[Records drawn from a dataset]
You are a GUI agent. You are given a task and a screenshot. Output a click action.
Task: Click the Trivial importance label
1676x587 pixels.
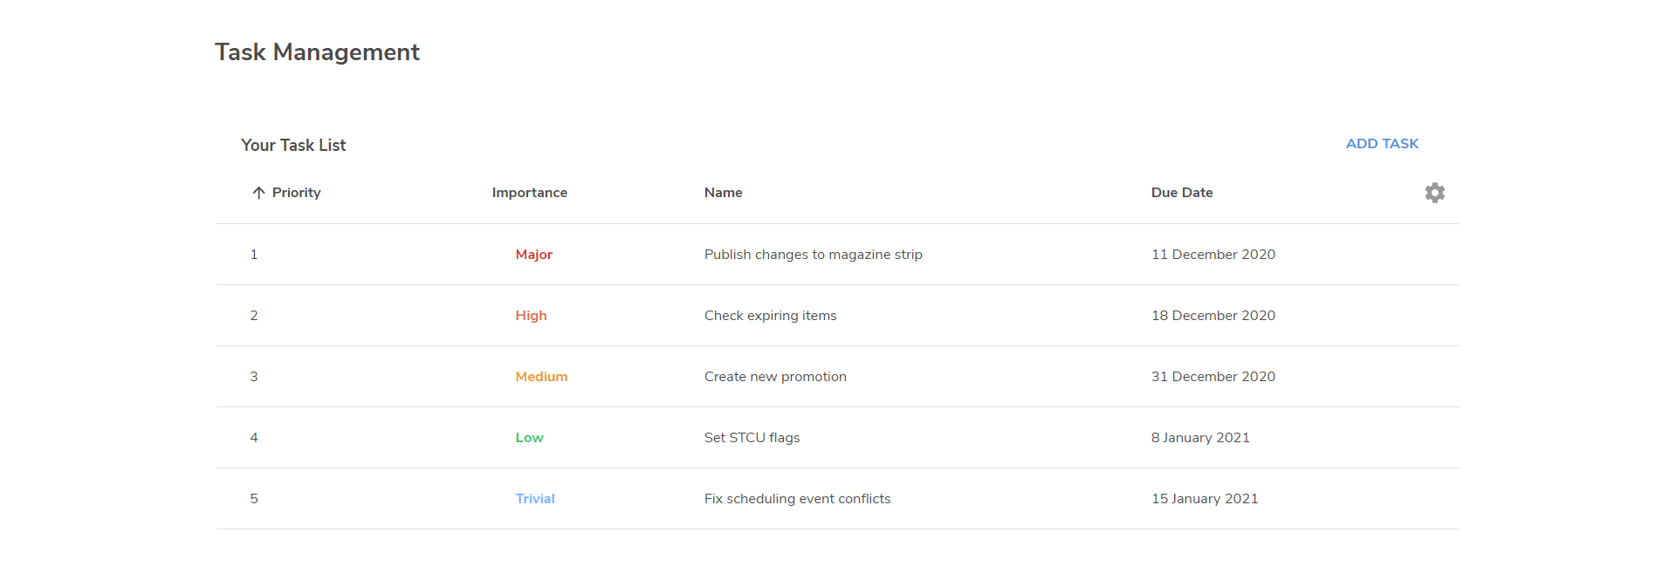tap(534, 499)
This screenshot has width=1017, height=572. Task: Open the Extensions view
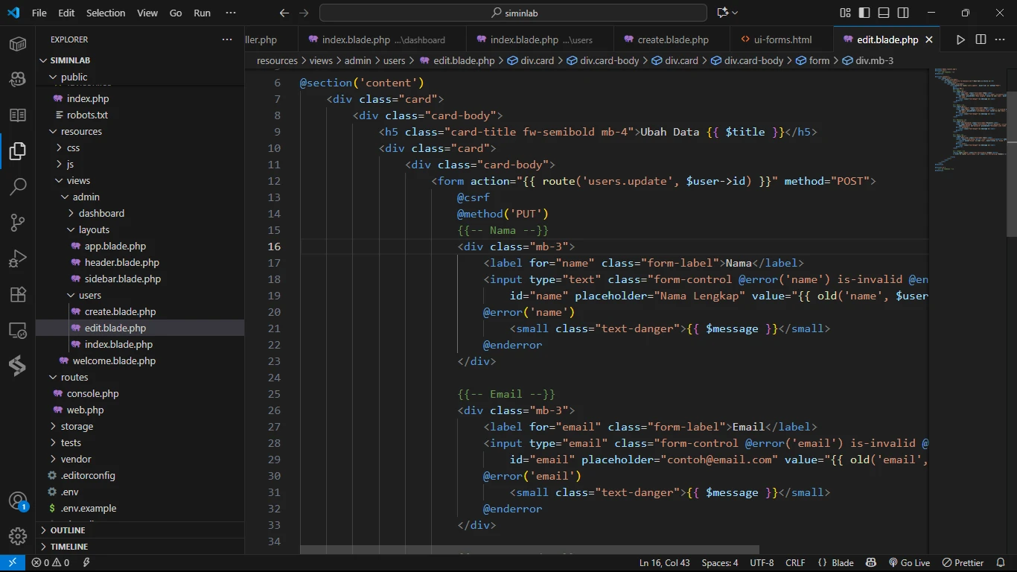point(18,294)
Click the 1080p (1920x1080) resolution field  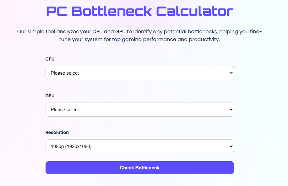pos(126,146)
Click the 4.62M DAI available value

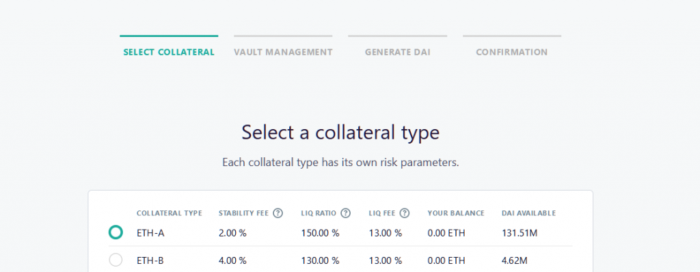point(515,260)
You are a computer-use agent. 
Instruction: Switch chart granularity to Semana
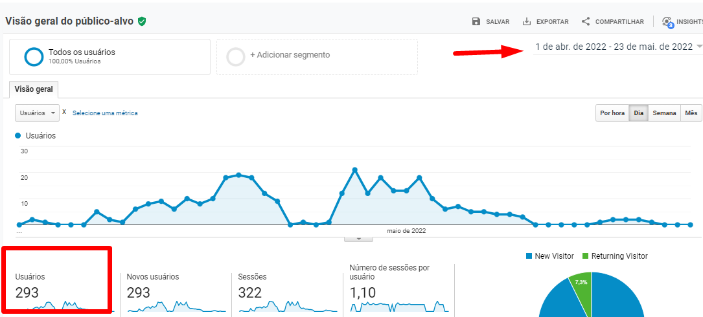tap(664, 113)
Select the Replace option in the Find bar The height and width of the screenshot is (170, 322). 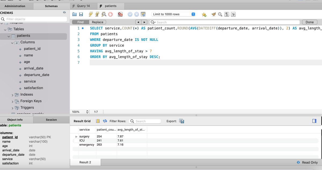tap(97, 22)
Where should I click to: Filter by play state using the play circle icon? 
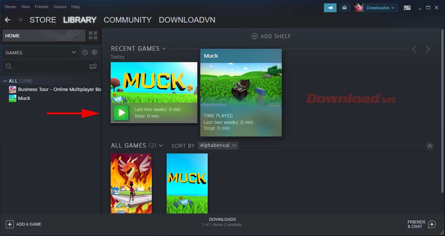(x=94, y=53)
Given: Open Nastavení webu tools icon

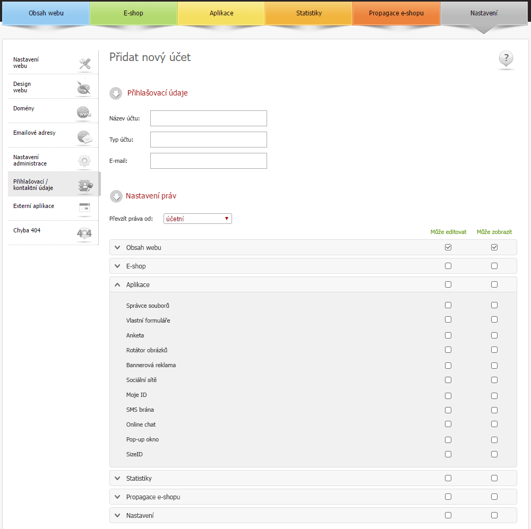Looking at the screenshot, I should (84, 64).
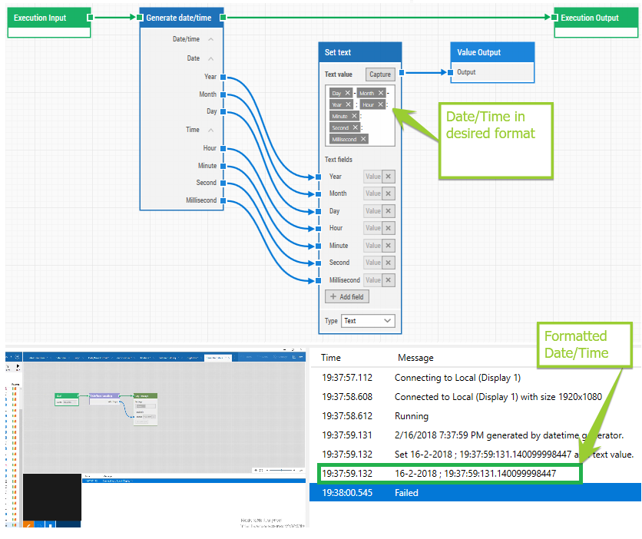Image resolution: width=642 pixels, height=539 pixels.
Task: Click Add field button
Action: tap(347, 296)
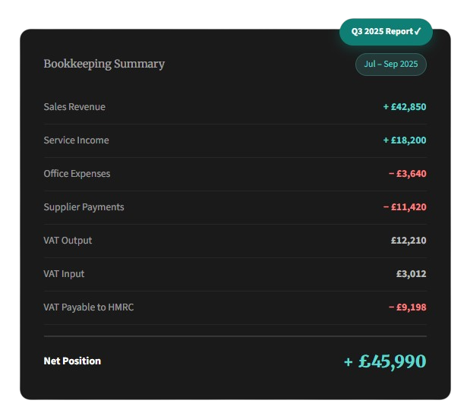Select the Supplier Payments row label
Image resolution: width=467 pixels, height=419 pixels.
[84, 207]

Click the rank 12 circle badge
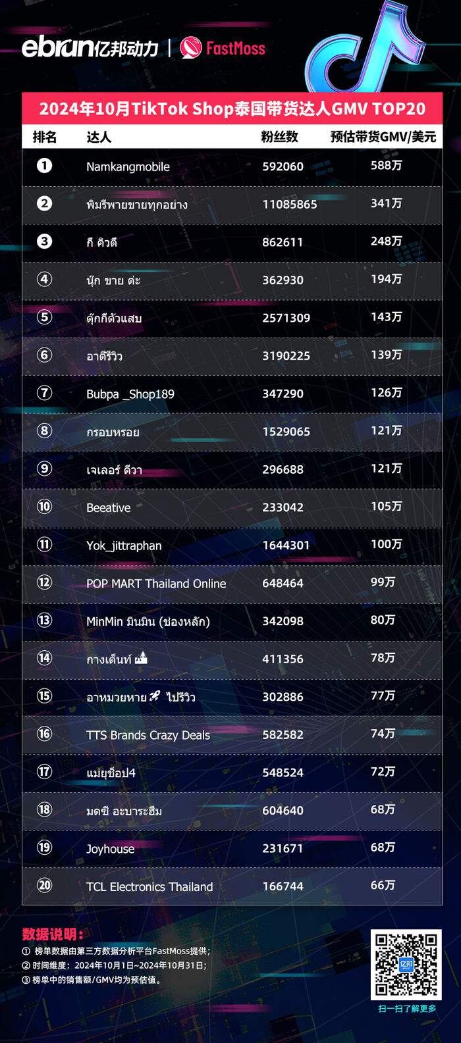[x=44, y=582]
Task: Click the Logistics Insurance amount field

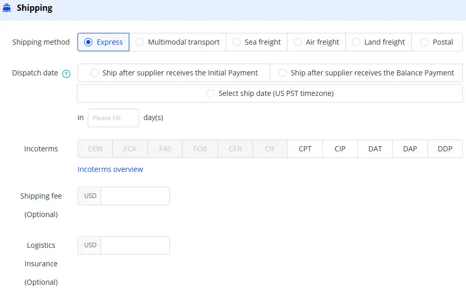Action: pos(134,245)
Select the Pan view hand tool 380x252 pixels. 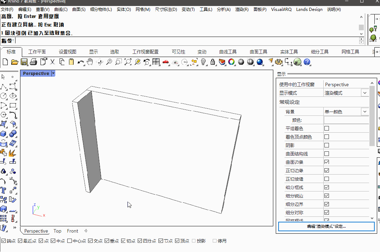(x=90, y=62)
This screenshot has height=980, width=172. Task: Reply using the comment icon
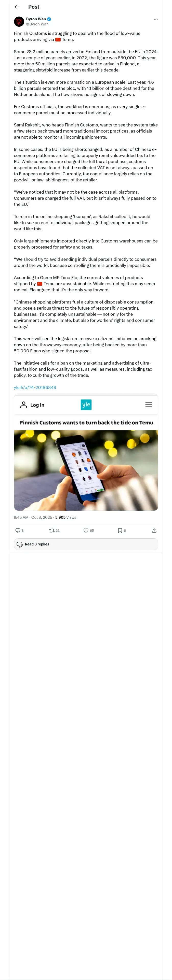point(18,530)
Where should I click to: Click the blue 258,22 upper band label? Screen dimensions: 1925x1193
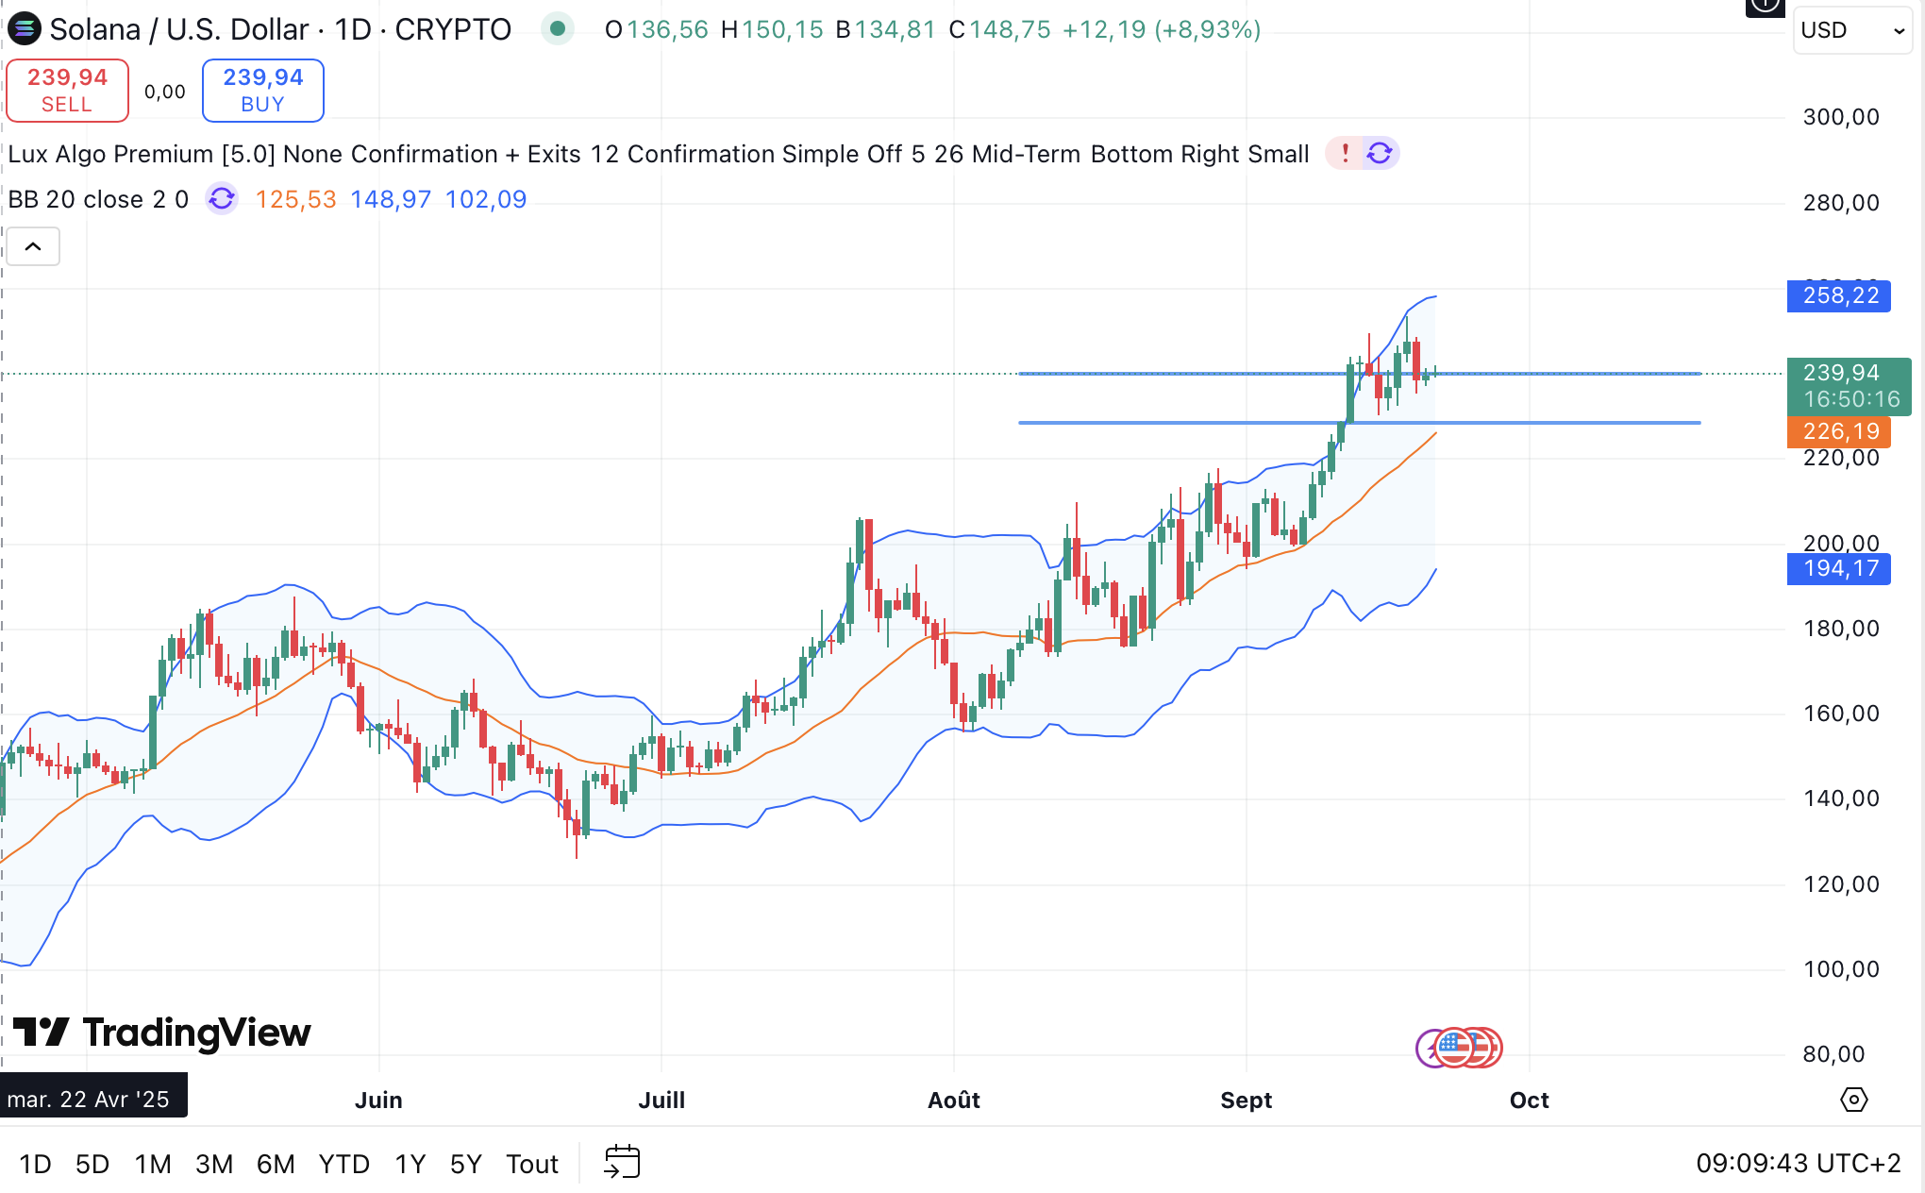1838,295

§ Work to be completed
The answer must consist of each line from the entries that contains the string "agent".

§ Answer to the problem
You are a GUI agent. You are given a task and a screenshot. Output a click action.
You are a computer-use agent. 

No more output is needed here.